- Page excerpt:

====

Death to Metal: Vengeful, Mutated Killer Priest a Refreshing Change from Evil Nuns
By Thom Ernst
Rating: B-
Here's something from the clergy-gone-wild sub-genre of horror: Death to Metal, a slasher that is faithful to the formula.
Milton Kilborn (Andrew Jessop), a devout but dangerously unstable priest, is suspended from the pulpit after terrifying his parishioners with hate-mongering prophesies. Kilborn (as in born to kill) retaliates by vandalizing the church and then killing its caretaker. He follows up that nasty altar-cation with a drunken car ride straight into the local creek.
Barely alive, he emerges from the wreck, unaware that the creek is the same creek a couple of local head-bangers dumped barrels of toxic waste into. Kilborn is soon melting into a bubbling mess of boils and lesions. But what doesn't kill you can only make you stronger, and as anyone who's seen a Troma Film knows, there is nothing more transformative, nor as loaded with adverse healing powers, as toxic waste.

====

- Source data:
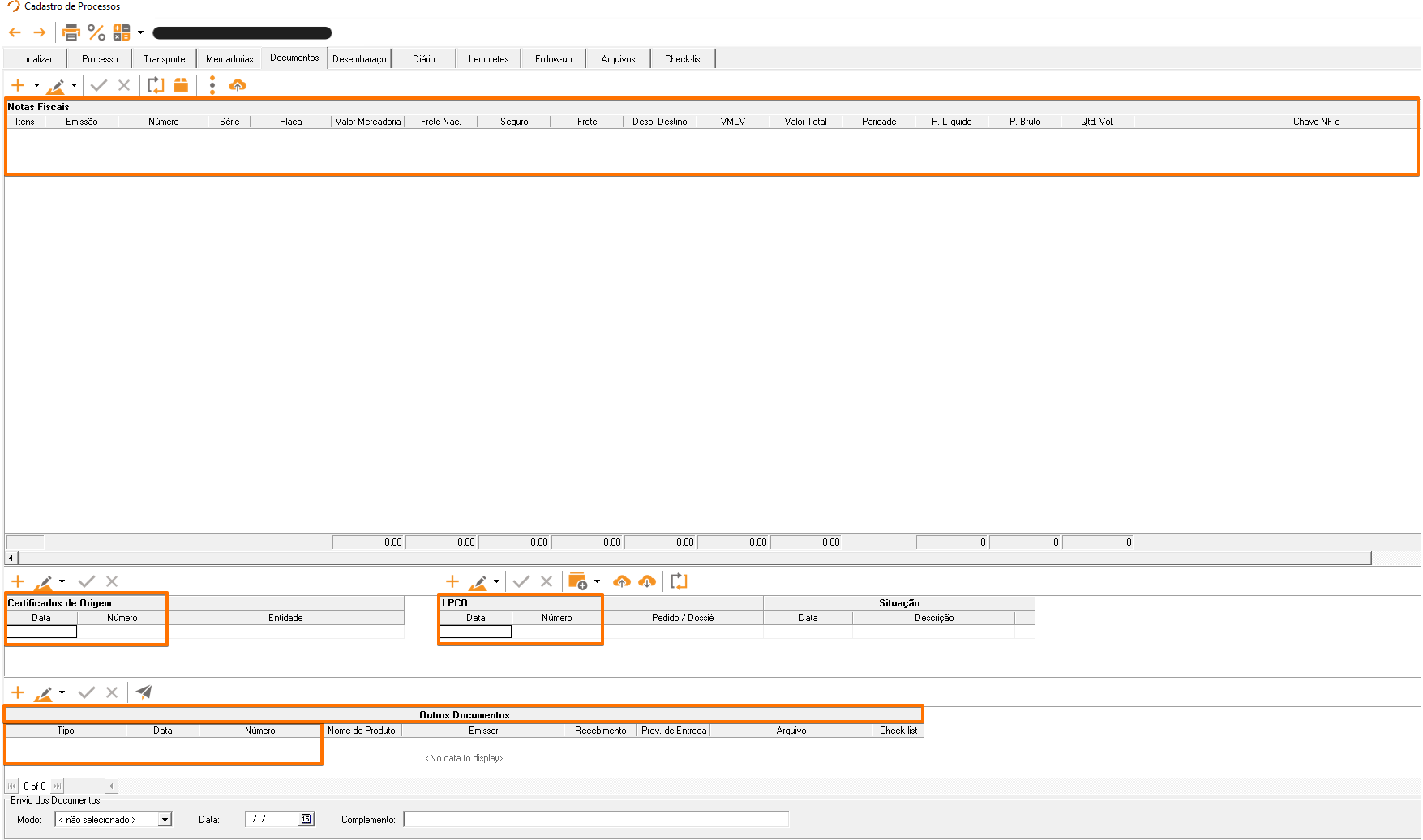The image size is (1423, 840).
Task: Click the cloud upload icon above Notas Fiscais
Action: point(238,85)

====

- Required action A:
Answer these questions from the Death to Metal review:
(i) What rating does the review give?
(ii) Which actor plays Milton Kilborn?
(iii) What did the local head-bangers dump into the creek?
- Required action B:
Reproduce the stretch of the Death to Metal review from "Milton Kilborn (Andrew" through "as toxic waste.".

- Reply A:
(i) B-
(ii) Andrew Jessop
(iii) Barrels of toxic waste

- Reply B:
Milton Kilborn (Andrew Jessop), a devout but dangerously unstable priest, is suspended from the pulpit after terrifying his parishioners with hate-mongering prophesies. Kilborn (as in born to kill) retaliates by vandalizing the church and then killing its caretaker. He follows up that nasty altar-cation with a drunken car ride straight into the local creek.
Barely alive, he emerges from the wreck, unaware that the creek is the same creek a couple of local head-bangers dumped barrels of toxic waste into. Kilborn is soon melting into a bubbling mess of boils and lesions. But what doesn't kill you can only make you stronger, and as anyone who's seen a Troma Film knows, there is nothing more transformative, nor as loaded with adverse healing powers, as toxic waste.